> **Exercise input**
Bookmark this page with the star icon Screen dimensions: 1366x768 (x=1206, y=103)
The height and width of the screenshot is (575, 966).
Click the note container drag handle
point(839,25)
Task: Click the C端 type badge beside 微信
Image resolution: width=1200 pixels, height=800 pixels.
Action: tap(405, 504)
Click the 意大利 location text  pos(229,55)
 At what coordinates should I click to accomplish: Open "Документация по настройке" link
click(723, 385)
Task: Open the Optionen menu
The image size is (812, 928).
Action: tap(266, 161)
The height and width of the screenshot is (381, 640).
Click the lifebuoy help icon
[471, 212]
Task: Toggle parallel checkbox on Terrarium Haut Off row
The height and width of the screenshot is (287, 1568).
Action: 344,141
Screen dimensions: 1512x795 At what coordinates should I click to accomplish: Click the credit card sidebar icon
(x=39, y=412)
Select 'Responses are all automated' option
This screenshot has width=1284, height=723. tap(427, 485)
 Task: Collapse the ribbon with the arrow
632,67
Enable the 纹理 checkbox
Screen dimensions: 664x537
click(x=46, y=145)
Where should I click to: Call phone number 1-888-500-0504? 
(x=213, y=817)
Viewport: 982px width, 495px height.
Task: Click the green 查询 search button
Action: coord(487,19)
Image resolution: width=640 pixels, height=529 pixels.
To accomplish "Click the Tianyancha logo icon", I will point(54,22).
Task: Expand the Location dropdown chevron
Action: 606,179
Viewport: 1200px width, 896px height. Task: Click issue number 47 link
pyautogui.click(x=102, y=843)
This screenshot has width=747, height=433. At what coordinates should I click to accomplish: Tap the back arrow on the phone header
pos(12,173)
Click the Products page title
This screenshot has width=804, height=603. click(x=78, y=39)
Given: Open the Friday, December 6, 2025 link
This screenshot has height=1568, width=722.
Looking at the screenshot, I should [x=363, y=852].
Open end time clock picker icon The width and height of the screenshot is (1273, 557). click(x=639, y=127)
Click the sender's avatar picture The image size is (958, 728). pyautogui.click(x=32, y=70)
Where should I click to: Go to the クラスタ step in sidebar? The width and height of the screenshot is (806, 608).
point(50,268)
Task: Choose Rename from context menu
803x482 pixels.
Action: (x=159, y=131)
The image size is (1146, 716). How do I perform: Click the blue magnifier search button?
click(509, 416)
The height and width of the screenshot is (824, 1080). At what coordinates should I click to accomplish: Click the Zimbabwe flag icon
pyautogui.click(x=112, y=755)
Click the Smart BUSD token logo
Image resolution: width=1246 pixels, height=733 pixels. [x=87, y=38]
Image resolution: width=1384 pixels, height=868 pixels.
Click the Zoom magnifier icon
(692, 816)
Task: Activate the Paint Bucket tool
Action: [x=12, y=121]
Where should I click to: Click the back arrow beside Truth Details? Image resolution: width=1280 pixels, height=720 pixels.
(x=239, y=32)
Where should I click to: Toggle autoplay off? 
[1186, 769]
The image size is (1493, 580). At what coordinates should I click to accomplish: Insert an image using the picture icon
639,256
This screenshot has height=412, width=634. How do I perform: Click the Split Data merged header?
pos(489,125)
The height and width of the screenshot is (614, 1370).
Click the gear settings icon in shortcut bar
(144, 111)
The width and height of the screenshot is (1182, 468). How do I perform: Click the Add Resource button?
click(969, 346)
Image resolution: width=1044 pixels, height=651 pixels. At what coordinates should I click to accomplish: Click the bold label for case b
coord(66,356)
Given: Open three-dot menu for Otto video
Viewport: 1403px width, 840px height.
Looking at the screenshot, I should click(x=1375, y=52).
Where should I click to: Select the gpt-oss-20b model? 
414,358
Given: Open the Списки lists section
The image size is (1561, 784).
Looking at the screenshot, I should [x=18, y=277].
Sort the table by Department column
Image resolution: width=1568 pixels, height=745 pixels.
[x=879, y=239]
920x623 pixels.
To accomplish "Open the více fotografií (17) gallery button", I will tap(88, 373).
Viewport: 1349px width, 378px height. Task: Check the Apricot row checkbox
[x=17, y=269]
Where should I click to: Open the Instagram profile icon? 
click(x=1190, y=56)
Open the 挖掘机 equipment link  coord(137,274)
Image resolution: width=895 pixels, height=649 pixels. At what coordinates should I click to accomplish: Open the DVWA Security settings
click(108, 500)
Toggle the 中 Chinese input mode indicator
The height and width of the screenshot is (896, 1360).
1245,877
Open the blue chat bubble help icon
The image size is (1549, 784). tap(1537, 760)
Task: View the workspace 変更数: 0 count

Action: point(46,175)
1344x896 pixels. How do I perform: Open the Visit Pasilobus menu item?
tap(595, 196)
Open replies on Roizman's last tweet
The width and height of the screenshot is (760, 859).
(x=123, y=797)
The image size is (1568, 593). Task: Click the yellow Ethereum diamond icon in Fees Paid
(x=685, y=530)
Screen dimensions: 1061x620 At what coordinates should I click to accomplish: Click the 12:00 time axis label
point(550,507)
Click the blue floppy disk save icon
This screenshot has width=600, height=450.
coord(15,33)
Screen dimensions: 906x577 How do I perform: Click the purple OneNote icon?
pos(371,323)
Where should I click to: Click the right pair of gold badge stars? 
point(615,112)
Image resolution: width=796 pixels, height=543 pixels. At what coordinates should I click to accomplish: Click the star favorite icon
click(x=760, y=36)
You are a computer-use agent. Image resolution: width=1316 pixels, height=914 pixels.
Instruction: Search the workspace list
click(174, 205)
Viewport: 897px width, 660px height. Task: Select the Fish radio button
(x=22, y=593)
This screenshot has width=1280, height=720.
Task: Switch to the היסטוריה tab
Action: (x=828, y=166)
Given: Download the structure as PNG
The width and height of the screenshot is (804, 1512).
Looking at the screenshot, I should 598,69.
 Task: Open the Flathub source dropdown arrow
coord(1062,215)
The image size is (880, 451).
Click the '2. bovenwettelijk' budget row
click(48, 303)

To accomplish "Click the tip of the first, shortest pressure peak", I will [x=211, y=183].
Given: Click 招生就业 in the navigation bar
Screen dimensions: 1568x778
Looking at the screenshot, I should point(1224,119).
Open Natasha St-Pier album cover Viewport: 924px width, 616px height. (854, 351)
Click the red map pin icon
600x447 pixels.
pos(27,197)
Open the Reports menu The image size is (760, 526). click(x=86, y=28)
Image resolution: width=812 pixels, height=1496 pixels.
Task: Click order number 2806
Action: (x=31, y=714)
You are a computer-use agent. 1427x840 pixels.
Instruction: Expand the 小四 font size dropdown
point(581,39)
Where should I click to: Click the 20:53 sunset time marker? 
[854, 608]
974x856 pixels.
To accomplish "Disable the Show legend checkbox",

> **Required action**
Your answer must be the line holding "974x856 pixels." plus every later line to the end of the records, copied exactly.

> **Solved exercise**
974x856 pixels.
To accomplish "Disable the Show legend checkbox",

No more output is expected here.